The Impact of Low Liquidity

When Bitcoin’s liquidity takes a hit, it means there’s less BTC floating around for buying and selling. Imagine trying to score a ride-share during a concert’s encore—good luck finding availability! As BTC becomes scarcer in the market, it’s expected to increase in value. The current low liquidity vibe suggests that Bitcoin might be gearing up for one hell of a bull run.

A Growing Institutional Appetite

Throughout 2020, institutional investors have been hoarding Bitcoin like a squirrel with its nuts before winter. High-profile figures, including Paul Tudor Jones, have been eyeing BTC as a hedge against inflation. It all started with MicroStrategy’s jaw-dropping $425 million investment, and others like PayPal and Square joined the party soon after, proving that Bitcoin isn’t just for those with gamer tags anymore.

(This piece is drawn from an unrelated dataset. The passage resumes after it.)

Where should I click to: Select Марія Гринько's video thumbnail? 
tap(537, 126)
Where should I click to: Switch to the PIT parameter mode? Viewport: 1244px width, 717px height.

Illiquid Bitcoin: What it Means for You

According to Glassnode, a whopping 4.2 million BTC is currently available for trading, while approximately 14.5 million BTC is classified as illiquid. If you’re wondering how that affects you, just think of it this way: the Bitcoin you want might just be hiding under the mattress of a long-term holder. In the past year, about $27.8 billion worth of Bitcoin has become illiquid. Those long-time holders are all about that “HODL” life, dishing out fewer BTC into circulation.

The Miner Factor

As if the Bitcoin saga needed another twist, miners are facing a shortage of ASIC hardware. Kyle Davies from Three Arrows Capital explained that without new machinery, miners tend to sell just enough BTC to cover their expenses instead of amassing more. This could mean fewer BTC entering the marketplace, as miners resist selling their precious digital gold. One less piece of the pie for you and me, but it could further drive BTC prices into the stratosphere!

Conclusion: Buckle Up!

With this perfect storm of limited liquidity, increasing institutional interest, and miners hesitant to sell, we might be in for a wild ride as we head into 2021. If you’re thinking about buying Bitcoin, make sure you’re prepared for the trek to that last piece of cake—it just might be harder to get than you think!